Ein Mensch dem direkt geschadet wurde, betrachtet die Sache in der Regel immer subjektiv, da er aufgrund seiner Wut und seiner Trauer selten die Möglichkeit hat, einen so bereiten Raum an Fakten zu sichern, da verlässt man sich zunehmens auf sein eigenes Gefühl und will gerade auch oftmals das Eigenverschulden nicht sehen, man ignoriert somit sogar Fakten. Mein Beispiel verdeutlicht das. Die Fernsehbeispiele dagegen, sind in dieser Diskussion schlichtweg unbrauchbar, weil sie, wie bereits gesagt wurde, genau konstruiert sind und es das klar abgetrennte Böse und Gute gibt, wo die Ursachen und die Beweggründe der Tat eben niemals erläutert wurden. Im echten Leben allerdings sind die Fälle komplexer, der durchschnittstäter wird nicht als Mörder geboren, sondern wird durch Jahrelangen Umgang in der Gesellschaft so, wie er ist, zumal die meisten Tötungsdelikte Affekttaten sind.
Ihr redet hier ständig von einem Teufelskreis.
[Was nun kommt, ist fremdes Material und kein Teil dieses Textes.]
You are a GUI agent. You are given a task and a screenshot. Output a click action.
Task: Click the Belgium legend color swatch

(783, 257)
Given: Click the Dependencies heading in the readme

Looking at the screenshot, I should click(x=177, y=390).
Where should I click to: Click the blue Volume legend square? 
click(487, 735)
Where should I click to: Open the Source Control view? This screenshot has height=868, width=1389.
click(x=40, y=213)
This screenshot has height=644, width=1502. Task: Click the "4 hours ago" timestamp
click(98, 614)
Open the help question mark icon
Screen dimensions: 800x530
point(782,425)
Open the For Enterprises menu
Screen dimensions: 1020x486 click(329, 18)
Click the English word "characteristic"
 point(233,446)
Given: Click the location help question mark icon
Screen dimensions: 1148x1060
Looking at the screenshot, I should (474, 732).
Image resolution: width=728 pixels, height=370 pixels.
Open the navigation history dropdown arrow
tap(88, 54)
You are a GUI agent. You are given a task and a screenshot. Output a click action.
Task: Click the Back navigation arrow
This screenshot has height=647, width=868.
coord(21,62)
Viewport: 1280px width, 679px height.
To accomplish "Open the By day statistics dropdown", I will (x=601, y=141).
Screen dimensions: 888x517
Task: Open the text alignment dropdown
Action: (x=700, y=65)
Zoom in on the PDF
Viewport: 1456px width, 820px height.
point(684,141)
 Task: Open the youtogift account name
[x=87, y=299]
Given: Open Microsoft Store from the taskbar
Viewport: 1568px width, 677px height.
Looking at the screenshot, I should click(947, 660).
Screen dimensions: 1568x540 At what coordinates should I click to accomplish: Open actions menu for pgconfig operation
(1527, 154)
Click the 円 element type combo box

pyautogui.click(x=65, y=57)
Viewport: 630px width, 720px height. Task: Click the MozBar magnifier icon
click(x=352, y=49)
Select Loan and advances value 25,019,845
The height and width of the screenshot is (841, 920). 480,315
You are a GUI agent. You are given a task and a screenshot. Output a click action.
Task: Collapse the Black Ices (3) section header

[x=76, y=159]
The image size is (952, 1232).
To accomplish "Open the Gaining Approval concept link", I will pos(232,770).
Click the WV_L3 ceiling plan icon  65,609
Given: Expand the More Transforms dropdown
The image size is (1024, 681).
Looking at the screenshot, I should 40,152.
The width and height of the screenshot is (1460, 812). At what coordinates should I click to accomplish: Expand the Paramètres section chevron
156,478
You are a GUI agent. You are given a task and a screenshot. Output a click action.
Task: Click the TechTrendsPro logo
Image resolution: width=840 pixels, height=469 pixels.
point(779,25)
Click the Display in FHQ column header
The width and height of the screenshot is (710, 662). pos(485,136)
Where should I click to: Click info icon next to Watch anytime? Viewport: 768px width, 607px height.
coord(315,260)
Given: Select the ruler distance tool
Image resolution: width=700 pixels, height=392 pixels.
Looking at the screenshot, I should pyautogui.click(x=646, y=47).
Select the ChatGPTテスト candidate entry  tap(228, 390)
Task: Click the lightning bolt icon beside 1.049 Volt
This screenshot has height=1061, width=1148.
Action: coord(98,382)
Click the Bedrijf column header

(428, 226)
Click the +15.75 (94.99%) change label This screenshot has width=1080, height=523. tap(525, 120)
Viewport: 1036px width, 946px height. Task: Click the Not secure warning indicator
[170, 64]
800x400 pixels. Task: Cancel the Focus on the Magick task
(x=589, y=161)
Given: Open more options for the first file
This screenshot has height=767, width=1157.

Wir reden von einem Teufelskreis, weil Rache diesen schafft, wenn wir von der Theorie ausgehen, dass sie erlaubt und gesellschaftlich anerkannt wäre. Sorry, aber wir haben keine Gutmenscheneinstellung, sondern haben anscheinend begriffen, dass, anders als im Fernsehen, selbst Mörder keine vereinsamten Menschen sind, die sozial auf einer verlassenen Insel großgeworden sind, weshalb wir logischerweise Fälle auf der Grundlage der Realität nennen. Auch ein Mörder hat Menschen um sich herum, die eben diesen Menschen lieben und der ihnen nahesteht. Wie gesagt, viele Straftaten sind faktisch Affekttaten, passierten somit nicht geplant, weshalb es eben selten diesen kaltblütigen Obergangster aus dem Fernsehen gibt. Die Menschen haben auch Freunde, Familie, Kinder usw. Und wenn du Rache ausübst, dann fragt sich die Gegenseite eben, warum du dir das Recht rausgenommen hast, jemanden zu töten, da eben, wenn die Schuld nicht einwandfrei vor Gericht feststellbar war, du jemanden getötest hast, der in deren Augen unschuldig gewesen ist. Folglich werden sie sich an dir rächen, und deine Angehörigen werden sich wiederum an deinem Mörder rächen und immer so weiter. Bei Rache geht es nie um Gerechtigkeit, sondern schlichtweg darum, dass man sich selber besser fühlt, somit handelt man aus egoistischen, nicht schützenswerten Motiven, was moralisch ebenfalls verwerflich ist, denn man macht dies nur, um Genugtuung zu erlangen.